Co-migration of man and bacteriaBy Ann Griswold • Published: May 2nd, 2007
Category: Health in a Heartbeat
Humans had a lot to worry about sixty-thousand years ago, between scavenging for food, shielding themselves from predators and gearing up for their migration out of Africa. While it might seem hard to relate to their trials and tribulations, scientists have discovered that we share at least one complaint with our early ancestors… we’re both infected with an ulcer-causing bacterium called Helicobacter pylori [HEEL-ih-coh-bak-ter pie-LOR-ee].
More than half of all modern-day humans harbor Helicobacter [HEEL-ih-coh-bak-ter in their stomachs. Most of us don’t realize we’re infected, since only seven percent of American adults develop ulcers. But the often-overlooked bacterium has recently entered the spotlight… scientists say Helicobacter is akin to microbial bread crumbs that have helped illuminate our original migration out of East Africa and around the globe.

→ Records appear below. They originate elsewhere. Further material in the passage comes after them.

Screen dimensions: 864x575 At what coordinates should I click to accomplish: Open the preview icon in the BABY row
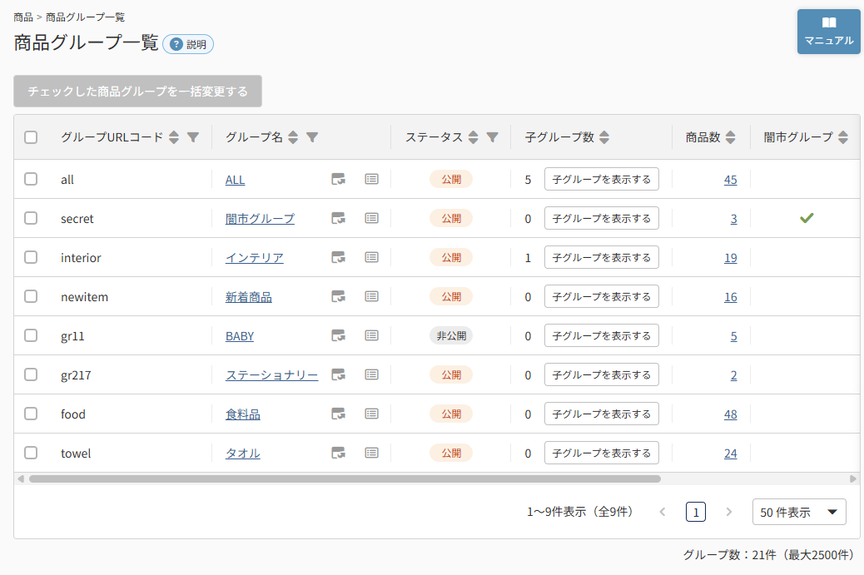(x=338, y=335)
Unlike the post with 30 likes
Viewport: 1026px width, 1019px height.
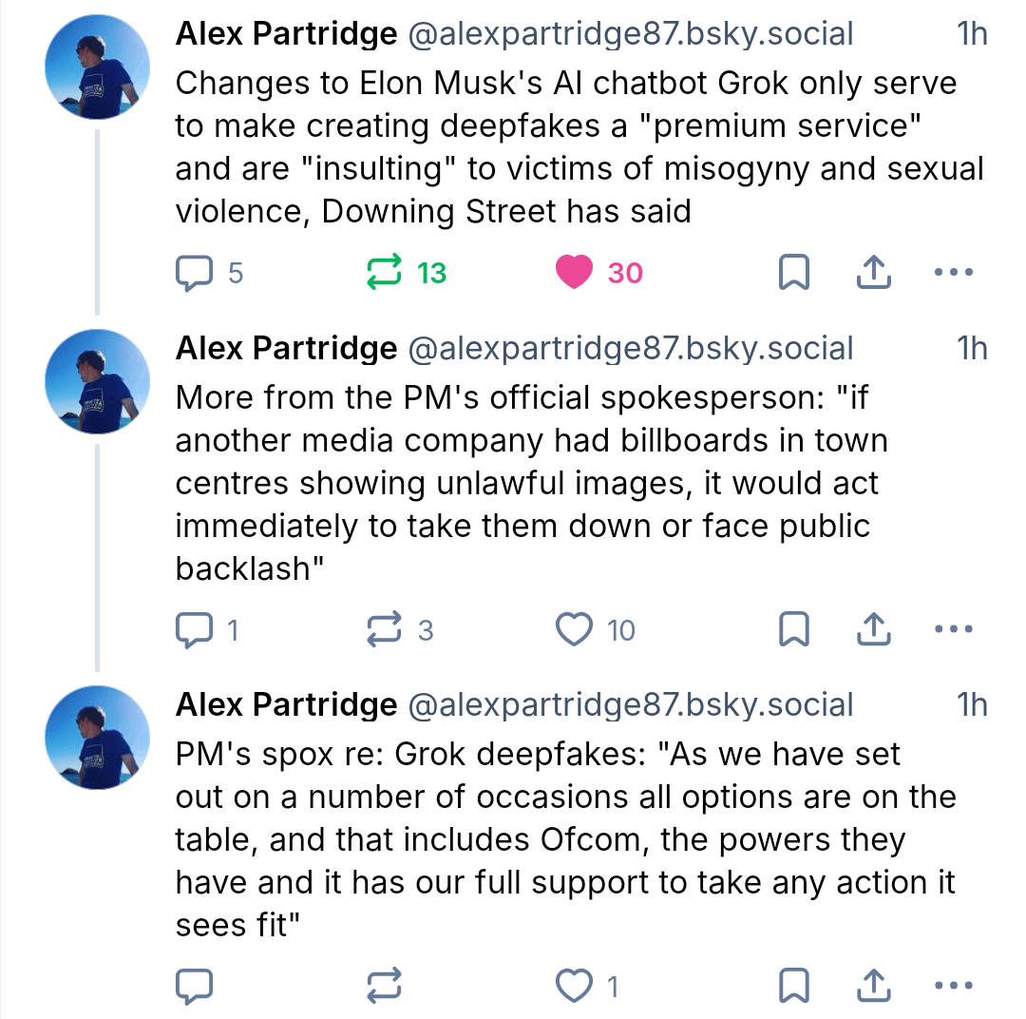coord(574,274)
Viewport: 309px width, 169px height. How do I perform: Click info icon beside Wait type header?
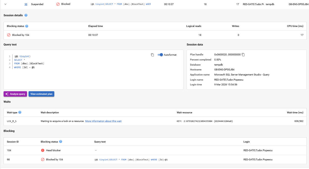(20, 112)
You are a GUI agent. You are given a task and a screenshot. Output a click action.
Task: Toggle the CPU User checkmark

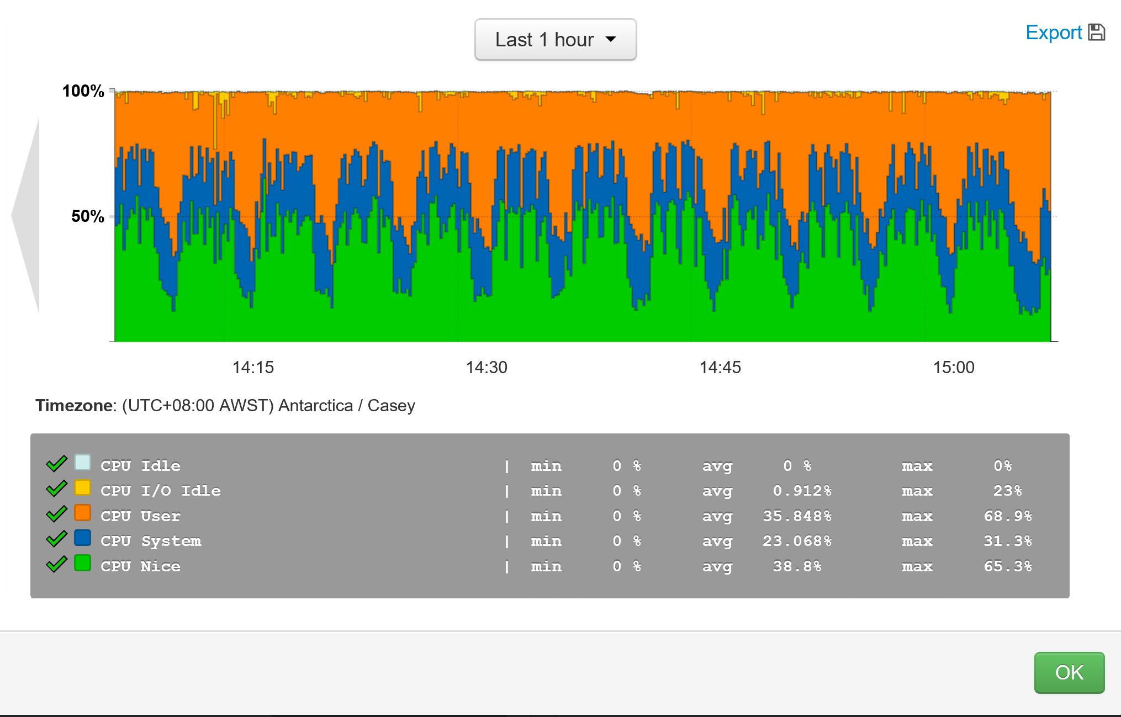pyautogui.click(x=56, y=514)

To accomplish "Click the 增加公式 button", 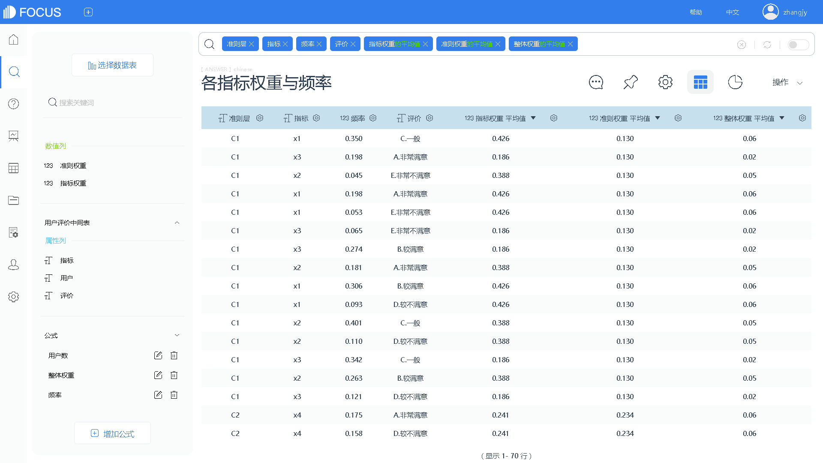I will [112, 433].
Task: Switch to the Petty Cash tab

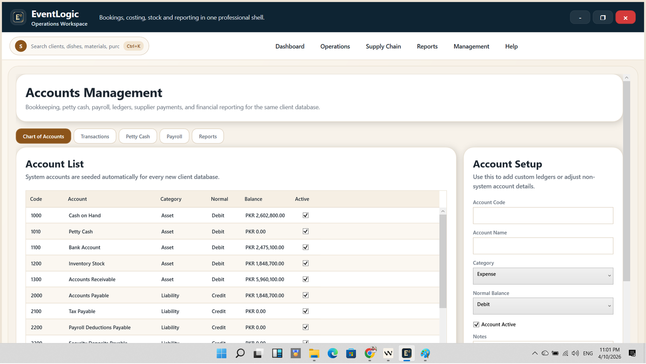Action: (x=138, y=136)
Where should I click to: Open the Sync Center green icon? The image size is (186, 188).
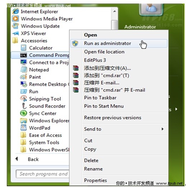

A recent article in the journal Nature describes how scientists used bacterial samples from people around the world to track the route taken by Helicobacter out of Africa. Not surprisingly, the bacterium followed the same route known to have been followed by humans… through India and East Asia, before eventually arriving in Europe.

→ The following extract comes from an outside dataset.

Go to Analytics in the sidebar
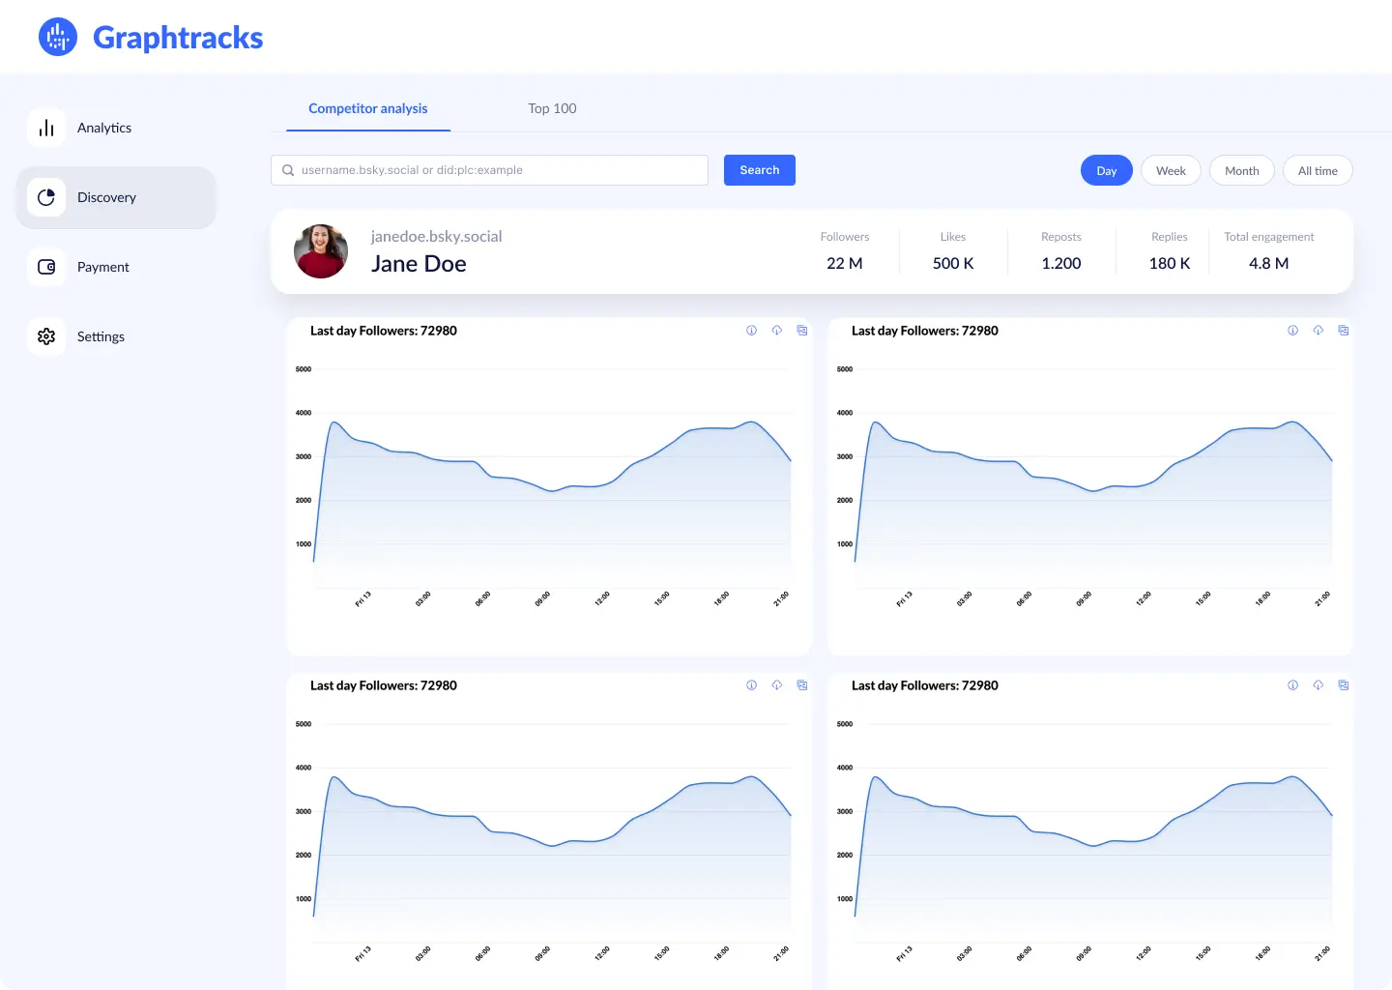click(x=103, y=128)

The scientists examined subtle genetic differences in Helicobacter samples taken from people in Europe, Asia, Africa, the Middle East and South America. All of the samples shared elements with the ancestral East African population. Fewer samples were similar to the East Asian population, the next stop on their route. Using similar reasoning, the scientists were able to track the synchronous journey of humans and bacteria across the globe.